Certains cellules cancéreuses entrent en hibernation pour échapper à la chimiothérapie. Elles puisent l'énergie nécessaire à leur survie et à leur réactivation en dévorant les cellules cancéreuses voisines.
La chimiothérapie détruit les cellules cancéreuses en endommageant leur ADN, mais certaines y résistent. Au lieu de périr, elles entrent en dormance : elles cessent de se multiplier et attendent la fin du traitement. Elles redeviennent alors actives, sécrétant des substances qui favorisent la repousse tumorale, entraînant une rechute chez le patient.
Des biologistes moléculaires de l'Université de Tulane ont élucidé ce mécanisme de survie. En exposant des cellules cancéreuses du sein à divers chimiothérapiques, ils ont observé que certaines, en dormance, se transformaient en cannibales, dévorant leurs voisines. Ce phénomène s'est confirmé in vitro et chez la souris.
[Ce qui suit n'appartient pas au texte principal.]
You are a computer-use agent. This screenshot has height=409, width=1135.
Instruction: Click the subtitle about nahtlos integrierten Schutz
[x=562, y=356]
Il concerne à ce jour les cancers du sein, du poumon et des os.
Les cellules dormantes pratiquant le cannibalisme survivent plus longtemps que les autres, grâce à l'apport énergétique et nutritionnel fourni. Les chercheurs ont aussi lié cette résilience à une variante spécifique du gène TP53, augmentant le risque de récidive chez les porteurs.